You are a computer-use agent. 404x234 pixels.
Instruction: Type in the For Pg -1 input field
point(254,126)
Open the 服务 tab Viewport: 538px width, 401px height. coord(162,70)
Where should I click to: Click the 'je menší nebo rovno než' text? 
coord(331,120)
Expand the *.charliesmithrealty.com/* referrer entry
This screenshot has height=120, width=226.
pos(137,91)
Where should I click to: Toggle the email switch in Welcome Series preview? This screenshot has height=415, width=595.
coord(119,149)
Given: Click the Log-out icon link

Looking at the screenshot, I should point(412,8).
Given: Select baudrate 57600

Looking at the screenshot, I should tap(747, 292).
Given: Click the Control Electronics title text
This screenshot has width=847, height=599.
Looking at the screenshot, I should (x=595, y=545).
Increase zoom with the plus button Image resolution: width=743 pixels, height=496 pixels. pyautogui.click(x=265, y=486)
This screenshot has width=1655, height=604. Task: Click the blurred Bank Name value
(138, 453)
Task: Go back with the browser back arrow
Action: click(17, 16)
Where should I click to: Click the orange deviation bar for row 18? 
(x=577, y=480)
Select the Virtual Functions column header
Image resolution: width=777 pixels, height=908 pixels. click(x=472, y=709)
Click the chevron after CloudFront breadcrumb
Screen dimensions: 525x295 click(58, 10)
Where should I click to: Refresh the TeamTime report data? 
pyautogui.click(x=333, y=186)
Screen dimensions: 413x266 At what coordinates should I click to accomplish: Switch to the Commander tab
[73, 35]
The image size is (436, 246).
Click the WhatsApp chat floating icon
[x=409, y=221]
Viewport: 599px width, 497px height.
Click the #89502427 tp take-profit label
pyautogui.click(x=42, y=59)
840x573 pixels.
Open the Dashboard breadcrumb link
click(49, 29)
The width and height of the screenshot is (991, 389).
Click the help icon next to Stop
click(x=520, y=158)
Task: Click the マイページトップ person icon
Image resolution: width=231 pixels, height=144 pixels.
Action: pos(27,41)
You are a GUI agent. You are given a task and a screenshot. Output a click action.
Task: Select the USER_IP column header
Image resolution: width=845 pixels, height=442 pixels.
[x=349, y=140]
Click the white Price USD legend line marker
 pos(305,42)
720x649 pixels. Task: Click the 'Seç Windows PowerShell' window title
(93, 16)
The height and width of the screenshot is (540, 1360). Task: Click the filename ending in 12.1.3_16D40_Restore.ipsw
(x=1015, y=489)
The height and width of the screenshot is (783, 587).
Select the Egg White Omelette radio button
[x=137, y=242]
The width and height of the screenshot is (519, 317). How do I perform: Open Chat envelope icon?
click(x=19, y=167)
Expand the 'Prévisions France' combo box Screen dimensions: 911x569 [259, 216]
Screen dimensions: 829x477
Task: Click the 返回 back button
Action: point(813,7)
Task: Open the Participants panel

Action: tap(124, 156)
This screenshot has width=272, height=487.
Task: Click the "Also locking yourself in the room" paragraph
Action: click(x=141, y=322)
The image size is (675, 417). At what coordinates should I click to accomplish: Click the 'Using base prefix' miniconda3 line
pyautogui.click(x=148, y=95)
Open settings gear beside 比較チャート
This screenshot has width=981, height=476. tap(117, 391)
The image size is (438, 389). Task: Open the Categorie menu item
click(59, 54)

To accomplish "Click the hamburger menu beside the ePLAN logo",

========

- _What to produce_
Lines with "Viewport": copy every one of them from the listing above.

- _Answer space_
Open the 服务 tab Viewport: 538px width, 401px height. coord(162,70)
Viewport: 599px width, 497px height.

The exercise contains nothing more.